You make no sense at all woman....

You started the shoving match with me...You got all uptight when the tables were turned on you & now you are in a defensive mode....
 

mpfups

Member
Also, i wish daycare was as cheap as you stated..If it is please let me know where so i can send my kids there....The daycare she is requesting is over 800 a month...
 

lsut1ger

Member
So in the first post it's over $600 bucks and now it's over $800...well why don't you get your facts straight and then present them to us?

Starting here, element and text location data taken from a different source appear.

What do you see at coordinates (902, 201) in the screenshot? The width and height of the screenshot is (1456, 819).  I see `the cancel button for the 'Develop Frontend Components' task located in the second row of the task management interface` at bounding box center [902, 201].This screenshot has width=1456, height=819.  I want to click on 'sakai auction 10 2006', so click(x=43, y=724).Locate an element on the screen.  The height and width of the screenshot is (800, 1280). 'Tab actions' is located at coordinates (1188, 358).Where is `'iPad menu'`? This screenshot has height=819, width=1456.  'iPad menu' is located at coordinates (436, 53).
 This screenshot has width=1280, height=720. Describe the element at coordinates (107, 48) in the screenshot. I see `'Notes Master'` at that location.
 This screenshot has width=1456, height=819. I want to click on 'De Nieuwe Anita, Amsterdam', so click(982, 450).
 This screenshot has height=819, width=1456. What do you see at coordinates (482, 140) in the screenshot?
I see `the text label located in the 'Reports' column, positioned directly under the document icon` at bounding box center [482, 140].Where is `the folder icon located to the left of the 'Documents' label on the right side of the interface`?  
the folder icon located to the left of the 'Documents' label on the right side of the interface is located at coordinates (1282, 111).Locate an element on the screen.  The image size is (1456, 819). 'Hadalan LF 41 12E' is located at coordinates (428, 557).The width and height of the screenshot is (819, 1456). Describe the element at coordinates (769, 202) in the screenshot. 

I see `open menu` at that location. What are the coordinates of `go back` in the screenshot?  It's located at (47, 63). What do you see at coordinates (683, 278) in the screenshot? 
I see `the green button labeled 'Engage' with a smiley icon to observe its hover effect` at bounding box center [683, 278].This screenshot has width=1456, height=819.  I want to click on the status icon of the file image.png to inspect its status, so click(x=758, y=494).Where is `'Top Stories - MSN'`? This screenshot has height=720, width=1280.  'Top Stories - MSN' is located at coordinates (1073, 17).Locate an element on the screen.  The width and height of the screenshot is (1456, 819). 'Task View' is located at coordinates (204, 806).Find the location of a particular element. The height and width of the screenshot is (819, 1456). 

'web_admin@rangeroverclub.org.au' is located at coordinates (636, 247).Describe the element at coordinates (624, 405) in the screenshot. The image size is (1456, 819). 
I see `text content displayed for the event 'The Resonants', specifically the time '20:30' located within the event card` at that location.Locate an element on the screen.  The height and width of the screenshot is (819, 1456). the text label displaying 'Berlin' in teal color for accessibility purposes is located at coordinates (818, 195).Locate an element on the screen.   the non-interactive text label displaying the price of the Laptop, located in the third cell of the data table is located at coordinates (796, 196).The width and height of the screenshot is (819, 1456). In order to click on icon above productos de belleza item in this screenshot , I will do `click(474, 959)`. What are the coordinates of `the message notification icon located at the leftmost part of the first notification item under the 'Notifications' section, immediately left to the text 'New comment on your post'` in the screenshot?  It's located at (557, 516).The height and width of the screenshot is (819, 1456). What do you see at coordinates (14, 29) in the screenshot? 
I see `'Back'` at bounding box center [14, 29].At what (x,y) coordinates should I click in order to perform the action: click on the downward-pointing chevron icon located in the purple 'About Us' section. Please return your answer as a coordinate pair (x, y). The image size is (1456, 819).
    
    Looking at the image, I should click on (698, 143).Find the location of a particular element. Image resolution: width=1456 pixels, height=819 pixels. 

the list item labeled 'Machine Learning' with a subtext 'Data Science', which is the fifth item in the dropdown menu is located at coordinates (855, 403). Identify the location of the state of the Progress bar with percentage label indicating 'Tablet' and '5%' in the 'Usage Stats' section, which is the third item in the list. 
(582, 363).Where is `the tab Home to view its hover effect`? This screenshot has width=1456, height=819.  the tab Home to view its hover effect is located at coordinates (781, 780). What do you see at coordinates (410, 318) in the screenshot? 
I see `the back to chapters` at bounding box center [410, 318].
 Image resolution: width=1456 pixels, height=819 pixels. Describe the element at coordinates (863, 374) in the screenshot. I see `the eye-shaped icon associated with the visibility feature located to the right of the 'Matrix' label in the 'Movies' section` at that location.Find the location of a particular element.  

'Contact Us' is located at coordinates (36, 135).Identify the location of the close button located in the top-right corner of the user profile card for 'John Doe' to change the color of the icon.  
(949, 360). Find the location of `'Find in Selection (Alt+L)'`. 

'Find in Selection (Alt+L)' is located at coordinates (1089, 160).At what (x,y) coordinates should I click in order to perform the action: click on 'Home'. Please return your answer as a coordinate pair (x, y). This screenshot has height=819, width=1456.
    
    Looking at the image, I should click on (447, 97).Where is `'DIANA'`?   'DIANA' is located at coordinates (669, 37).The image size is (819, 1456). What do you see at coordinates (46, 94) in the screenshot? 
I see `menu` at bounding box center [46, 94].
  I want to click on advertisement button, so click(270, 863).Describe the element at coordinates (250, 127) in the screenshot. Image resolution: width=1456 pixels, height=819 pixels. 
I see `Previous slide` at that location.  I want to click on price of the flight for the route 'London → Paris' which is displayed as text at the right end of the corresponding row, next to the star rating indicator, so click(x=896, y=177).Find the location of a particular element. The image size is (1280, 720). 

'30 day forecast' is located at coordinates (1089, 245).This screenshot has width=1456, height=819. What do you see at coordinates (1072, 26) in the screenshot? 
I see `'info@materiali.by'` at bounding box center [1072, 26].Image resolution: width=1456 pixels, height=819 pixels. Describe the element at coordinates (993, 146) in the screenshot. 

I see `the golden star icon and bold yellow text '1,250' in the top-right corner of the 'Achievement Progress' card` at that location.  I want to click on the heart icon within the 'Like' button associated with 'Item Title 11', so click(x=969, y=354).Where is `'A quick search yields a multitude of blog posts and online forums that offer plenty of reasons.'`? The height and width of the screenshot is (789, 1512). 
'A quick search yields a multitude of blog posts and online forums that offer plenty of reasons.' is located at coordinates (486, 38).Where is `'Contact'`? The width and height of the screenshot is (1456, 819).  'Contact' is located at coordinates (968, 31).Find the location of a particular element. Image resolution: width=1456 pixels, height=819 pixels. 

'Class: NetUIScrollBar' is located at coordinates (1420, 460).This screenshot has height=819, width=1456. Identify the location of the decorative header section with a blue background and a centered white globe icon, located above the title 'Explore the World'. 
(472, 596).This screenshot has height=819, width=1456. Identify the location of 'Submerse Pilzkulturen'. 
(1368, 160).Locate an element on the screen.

If she takes you back to court b/c now there is child care, then the judge is probably going to make you pay a portion of it. You can gripe and moan and lash out all you want but this will NOT change the circumstances OR the law.

Obviously her income is substantially less than yours and even though you have a good deal of visitation, the courts have ordered you to pay child support. If this is NOT the case, well you need to find a better lawyer.

You are accomplishing nothing more than making a spectacle of yourself. You asked for a law and I don't think anyone pointed you to one. You were told other people's opinions and experiences regarding how a judge will probably view your situation and what they will make you pay. YOU are on the defensive b/c we haven't provided you with the magic "escape route" to get out of paying day care expenses.

P.S. How you talk and address me doesn't amount to a hill of beans but I'd like to caution you against using that kind of crap in the "real world". Constantly referring to someone as "woman" purely for effect and generalizing my comments as suggesting that all women should live off of a man is nothing short of ignorant and offensive.

I'm sure statements such as "you make no sense woman" *grunt* is what has gotten you where you are today.
 
S

SockGirl

Guest
If he did offer to use his flexibility and rearrange his work schedule to stay home and care for the children while she worked would that really be a compromise the court would advocate? I had read in other posts that if she works then she doesn't have to chose to let him care for the children - she can still make him pay his portion of day care. Am I off base here?

I can understand being upset. I don't know that there is much you can do about it legally but certainly seems unfair.